Happy Labor Day to all you current and former fellow working stiffs just trying to make a living.
I’ll be honest: I didn’t watch the Florida-Miami game as closely as normal. I am visiting family this weekend, and I spent a lot of the game time chasing my kids around my parents’ house (where I still am as I write this). I caught enough to see where a some major problems were, and I have read a lot of coverage to get up to speed on the rest.
I won’t pretend like I’m going to avoid the elephant in the room, so let’s hit it head on.
The loss to Miami on its own was not a fireable offense. In general, if a single game is enough to fire a football coach then he already should’ve been fired. The choice has been made, but the AD in charge is just looking for an excuse to avoid doing the hard part of looking a man in the eyes and telling him he’s out. Unless you’re talking about a non-football thing like Woody Hayes punching a player, firing someone after a single game is bad process because anything can happen in one game.
That said, what happened in this one game strongly signals that Billy Napier has not done and will not do what it takes to get things turned around. The roster isn’t as good as he talked it up to be, and the in-game results were largely in line with the problems of the past two years. Pup Howard is a substantial improvement at the linebacker spot next to Shemar James, and organization on special teams was acceptable. Aside from those facts, what exactly stands out as better than last year?
The best-case scenario is that this was a repeat of last season when the team ran out on the field against Utah and completely laid an egg. That one game was close to their worst performance all year, so it wasn’t entirely reflective of the team’s quality.
Miami also has the one-game sample size issue for judging its quality, but that might just be a very good team. Mario Cristobal has had some game management gaffes and bad meddling in the offense in his past, but he also rebuilt Oregon into a power after the turmoil of the Mark Helfrich and Willie Taggart tenures. He gave Dan Lanning a massive tailwind that helped power Lanning’s 22-5 record across his first two seasons.
Cristobal might just be doing the same in Coral Gables as he did in Eugene. We’ll see if it ends up championship worthy, but he’s built the foundation for a winning program before. People like to joke about things like how he squandered Justin Herbert, and while he did to a degree, the Ducks went 12-2 and finished No. 5 in Herbert’s senior year in 2019.
Anyway, I can’t say with confidence that future performances will get better. Mainly it’s because, as I said above, Napier spent all offseason talking up this team. It clearly is not as good as he was making it out to be, even if this was at the low end of the spectrum for its potential.
It’s reductive to say that one of only two things is at play here, but it’s the day after as I write this and I’m still mad, so let’s go.
One possibility is that Napier was talking up the team as some kind of motivational tactic, trying to squeeze better play out of the team by getting them to believe in themselves. If that was the case, then it’s a bad strategy because it’s rank expectations mismanagement with fans and boosters.
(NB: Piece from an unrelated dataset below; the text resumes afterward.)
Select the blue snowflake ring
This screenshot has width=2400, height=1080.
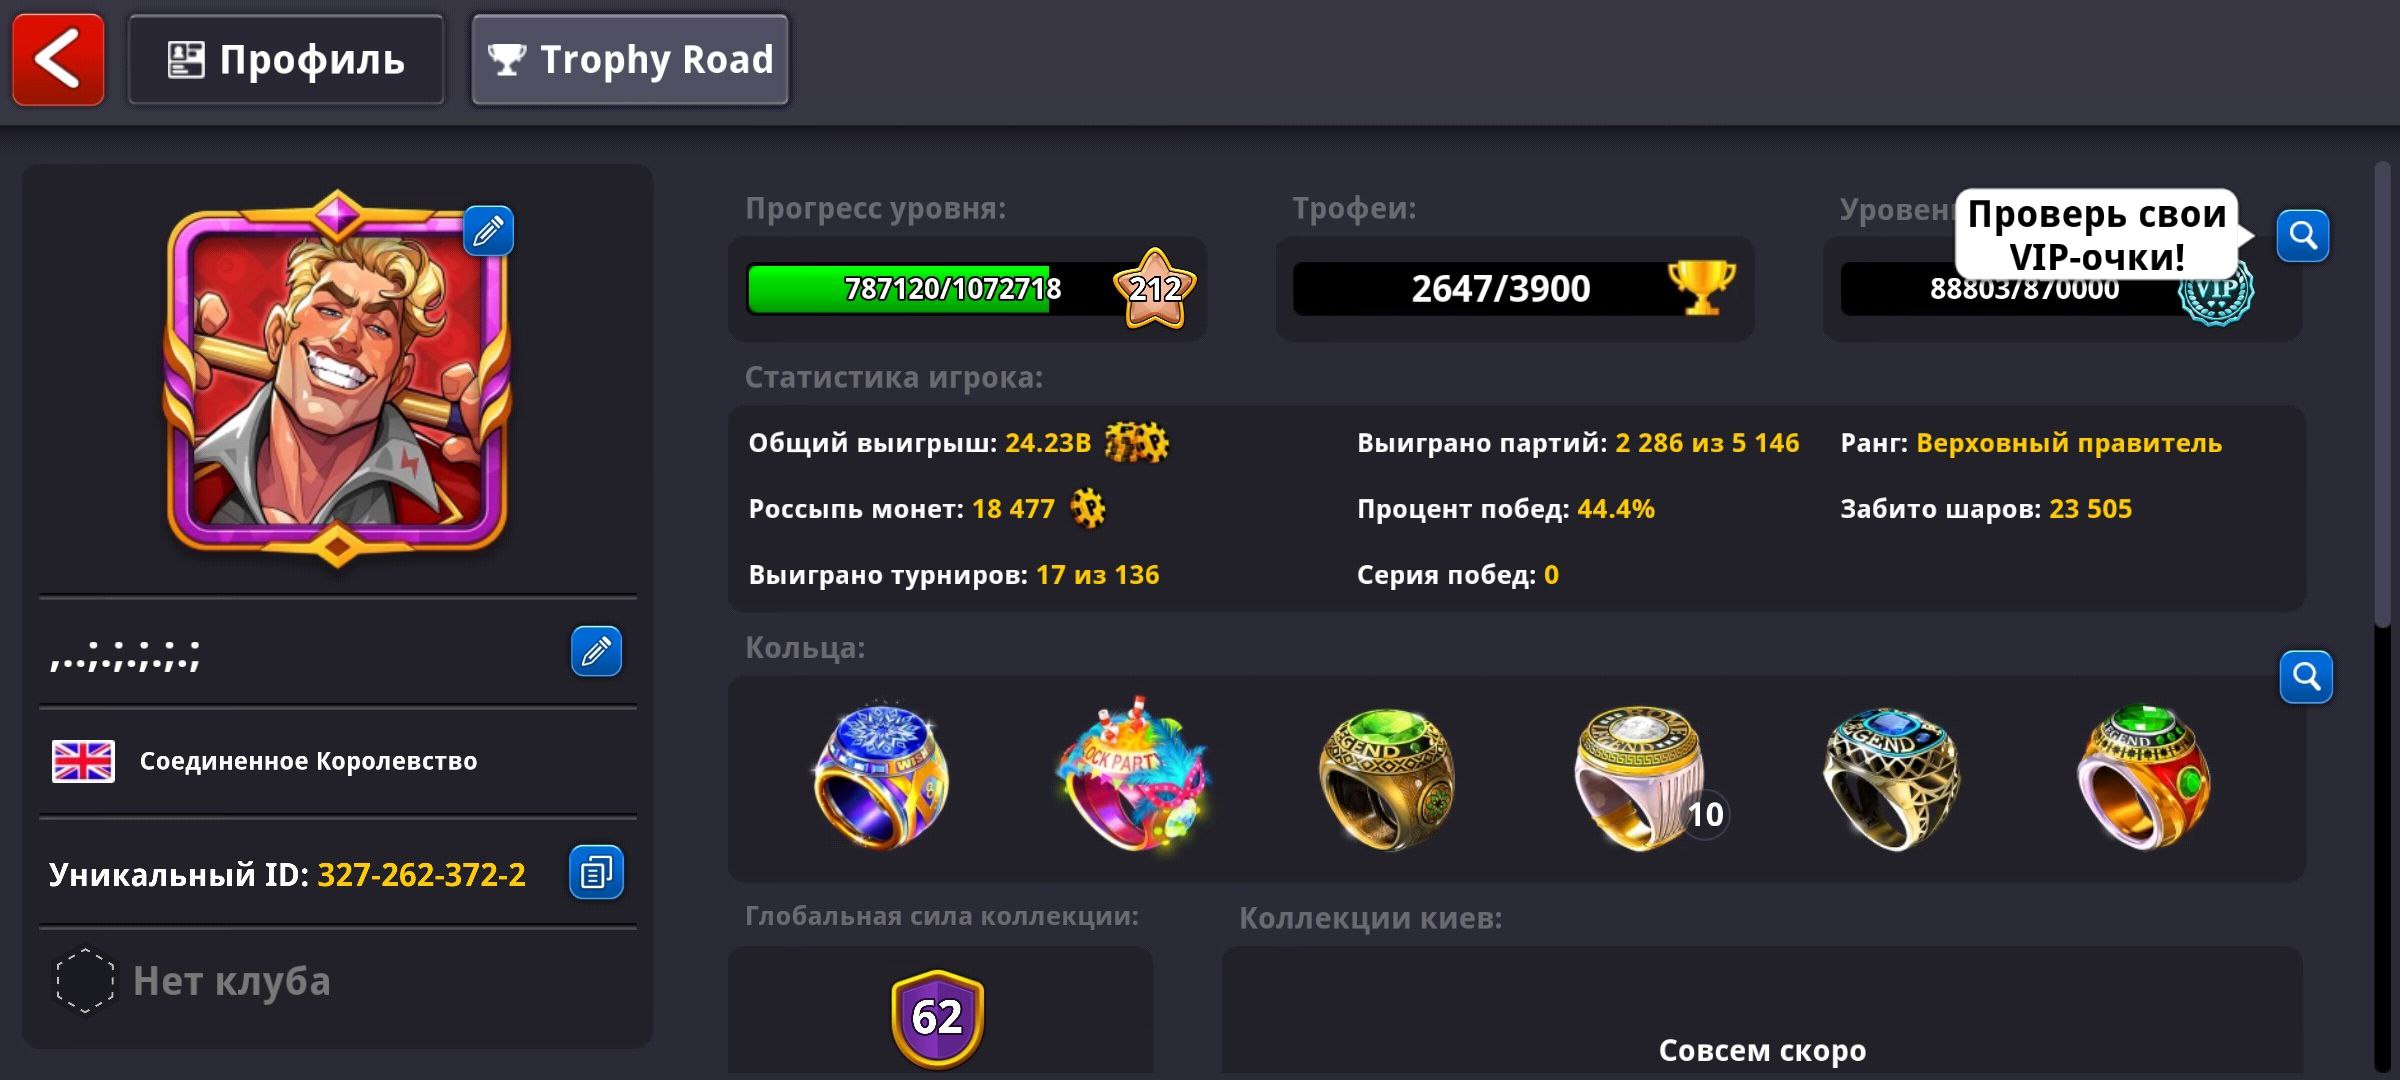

The other is that Napier simply doesn’t know how to tell a good team from a mediocre or bad one. Just because someone worked at Apple, it doesn’t mean they can design the next iPhone, and just because someone worked for Nick Saban, it doesn’t mean they know how to assess what a real winner is. UF has gone through enough former Saban assistants by now to lay that one well and truly to rest.
I’m not sure which one’s worse. Both would be stunning displays of a lack of judgment, just two different kinds of bad judgment. That’s on top of sketchy decisions like tripling down on the same offensive and defensive schemes in the offseason and on Saturday periodically rotating out the team’s best offensive lineman (a finally healthy Austin Barber) against a superior front seven.
This really is feeling like a rerun of the Jim McElwain tenure, only with the overmatched head coach following a bad recruiter instead of a good one. A good defensive recruiter, anyway. Mac didn’t help himself much with a lot of out-of-date offensive designs, but he inherited a bad enough situation that Luke Del Rio was actually a bright light of possibility at one point.
But really: stale offense, stubbornly sticking to his own guys, making the same mistakes over and over, recruiting for size above skill on the lines… it’s all so very familiar. And yes, I draw the connection purposefully since McElwain was a mentor to Napier.
I haven’t committed anything to keyboard because it’s all I can do to get this newsletter out by Monday morning, but I have mentally begun writing the obit to the Napier era. I still hope I don’t have to write it because I do like the guy as a person, but something would have to change drastically to avoid that fate.
And not only has Napier refused to make changes in these critical areas over the course of three years now, but there’s precious little that can be done during a season. There is no trade wire to turn to, and one of the seemingly few NCAA rules that still exists is a limit to practice time.
The cake is already baked. He’s got what he’s got. Either he somehow makes this thing work as presently composed, or I’ll be covering yet another coaching change this winter.